WRITTEN EXERCISE 1:
Answer these questions from the excerpt on liberalism and the left:
(a) In classical liberalism, what is the role of liberalism?
(b) When does the excerpt say the roots of modern liberalism and modern socialism can be found?
(c) Which two "new liberals" does it name?
WRITTEN EXERCISE 2: Extend the excerpt on liberalism and the left, starting after its last sentence.

As I was researching Eric Foner for the previous post, I found this:

Liberalism and the Left; rethinking the relationship: And of course there’s the question of which liberalism we’re talking about. The classical liberalism of the late eighteenth and nineteenth centuries, positing the autonomous individual as the carrier of certain basic natural rights as the foundation of political thought, with the role of liberalism to protect that individual’s rights against concentrations of power, particularly a too-powerful state. And then there is modern liberalism or social liberalism. This is geared more to the so-called welfare state and inequalities of economic power, and is not as worried about the state interfering with individual rights. Indeed, it often sees the national government as the protector of liberties against local majorities.  I don’t want to get into a definitional, semantic debate [because that would actually provide clarity and clear concepts to discuss e-C] except to say that one of the reasons this discussion will probably go on forever is that people are talking different things when they are discussing liberalism [which, of course, would be cleared up by a definitional, semantic debate *ahem* e-C].

But this very fact may obscure the important historical point that liberalism and radicalism, or liberalism and the left, have common historical origins. In the late eighteenth century, in the Age of Revolution, the roots of modern liberalism and modern socialism can be found in the movements to dismantle privilege, hierarchy, monarchy, and aristocratic power. As social movements, both liberalism and the left originated in the egalitarian fervor of the age of the American and French revolutions. And this overlapping history of liberalism and the left (or socialism) [well, that’s clear enough—e-C] can be traced into the twentieth century. Even in the Progressive era, so-called “new liberals” like T. H. Green in England, or John Dewey and other progressive thinkers in the United States, sought to find common ground between socialism and liberalism, challenging the distribution of economic resources while insisting that the notion of the state as the primary threat to individual liberty was now outmoded [thereby leaving that “notion” to the conservatives and Constitutionalists—e-C] and that the major danger to the rights of the liberal individual lay in concentrated corporate power. And on that ground, liberals and socialists could and did make common efforts in Progressive America.

PROVIDED DATA:
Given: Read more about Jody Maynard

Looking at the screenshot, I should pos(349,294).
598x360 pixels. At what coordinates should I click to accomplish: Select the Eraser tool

REPLY 1:
(a) To protect the autonomous individual's rights against concentrations of power, particularly a too-powerful state.
(b) In the late eighteenth century, in the Age of Revolution.
(c) T. H. Green in England and John Dewey in the United States.

REPLY 2:
...Lately, however, there has been an effort, at least within the realm of political theory, to reunite [liberalism and the left ]. ...Liberalism’s Crooked Circle ,...an attempt to find in the wake of the collapse of the Soviet model what he calls “liberal socialism” that will avoid the harshly authoritarian elements of that socialist experiment [uhm, yeah, I’d say “avoiding” Stalinism like the freakin’ plague might be a good ‘notion’—e-C] , and yet not simply succumb to the free economic marketplace as the definition of justice.

...other political theorists are also trying to argue today that individual autonomy, the basis of the liberal faith, requires state action, [run that by me again, what?  “individual autonomy requires state action”...  if that action by the state is leaving me the hell alone, m’kay—e-C] it requires creating the conditions of freedom for people. It is not enough to restrict political power to create liberal freedom, but the state can be a source of liberty. The notion of a more egalitarian distribution of wealth and power, they argue, can be developed on strictly liberal grounds. [yup.  the classic is still:  “From each according to his ability; to each according to his need."]

Thoughts?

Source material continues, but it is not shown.